# [ACTIVITY]
Please give back, exactly as written, the lines from the line with "Viewport: 1568px width, 747px height." to the line with "the connector line" in the listing below, leaving out all pictures.

# [DATA RECORDS]

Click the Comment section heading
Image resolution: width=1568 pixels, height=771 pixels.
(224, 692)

--

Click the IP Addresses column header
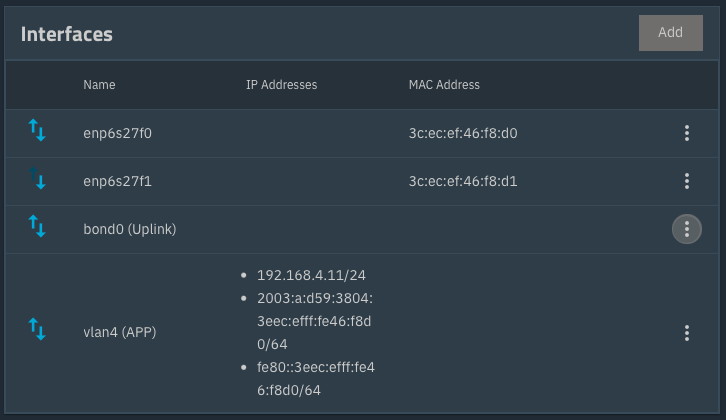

...

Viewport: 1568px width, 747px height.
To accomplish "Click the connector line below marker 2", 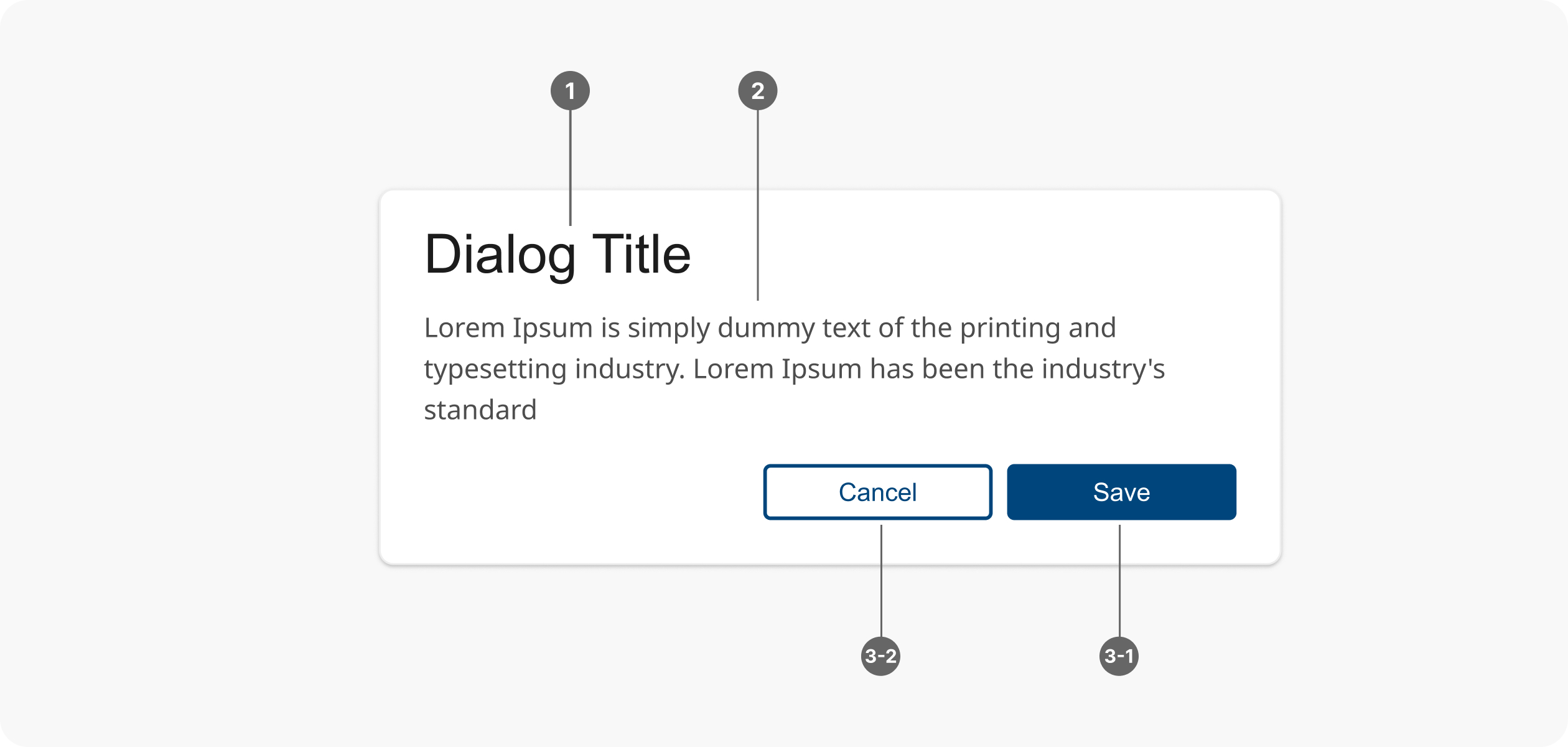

# [ANSWER TO THE PROBLEM]
Viewport: 1568px width, 747px height.
To accomplish "Click the connector line below marker 2", 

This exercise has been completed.